Very often....make that very very very very very very very very very often,
I find myself processing text in python that when .split()'ing a line, I'd
like to exclude the split for a 'quoted' item...quoted because it contains
whitespace or the sep char.
For example:
s = ' Chan: 11 SNR: 22 ESSID: "Spaced Out Wifi" Enc: On'
If I want to yank the essid in the above example, it's a pain. But with my new
dandy split quoted method, we have a 3rd argument to .split() that we can
spec the quote delimiter where no splitting will occur, and the quote char
will be dropped:
s.split(None,-1,'"')[5]
'Spaced Out Wifi'
Attached is a proof of concept patch against
Python-2.4.1/Objects/stringobject.c that implements this. It is limited to
whitespace splitting only. (sep == None)
As implemented the quote delimiter also doubles as an additional separator for
the spliting out a substr.
For example:
'There is"no whitespace before these"quotes'.split(None,-1,'"')

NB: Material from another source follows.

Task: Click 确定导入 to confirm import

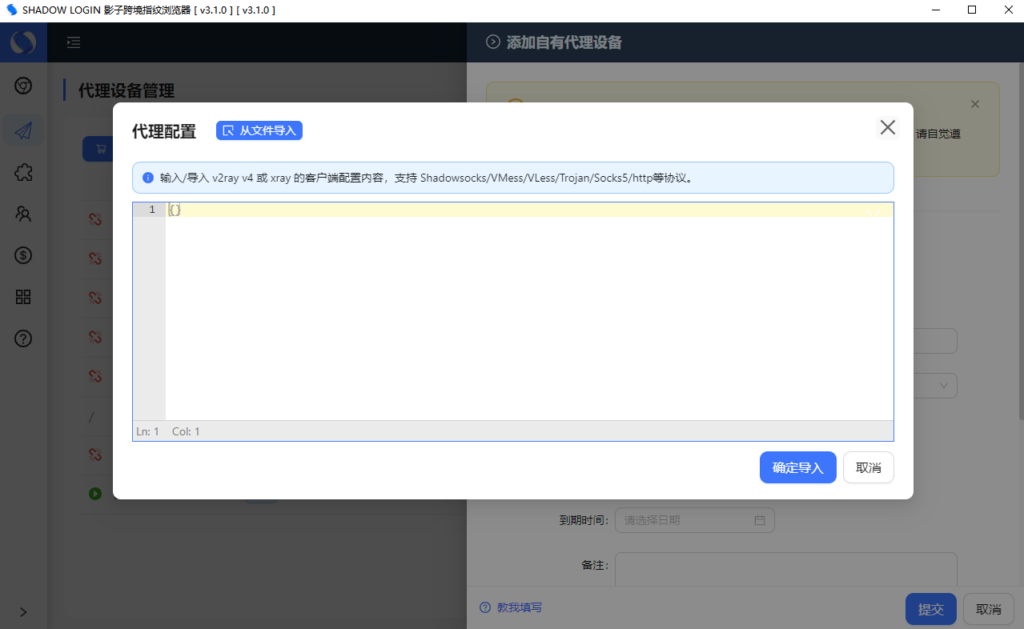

['There', 'is', 'no whitespace before these', 'quotes']
This is useful, but possibly better put into practice as a separate method??
Comments please.
Dave
--- stringobject.c.orig 2006-05-17 16:12:13.000000000 -0400
+++ stringobject.c 2006-05-17 23:49:52.000000000 -0400
@@ -1336,6 +1336,85 @@
return NULL;
}
+// dc: split quoted example
+// 'This string has "not only this" "and this" but"this mixed in string"as well as this "" empty one and two more at the end""""'.split(None,-1,'"')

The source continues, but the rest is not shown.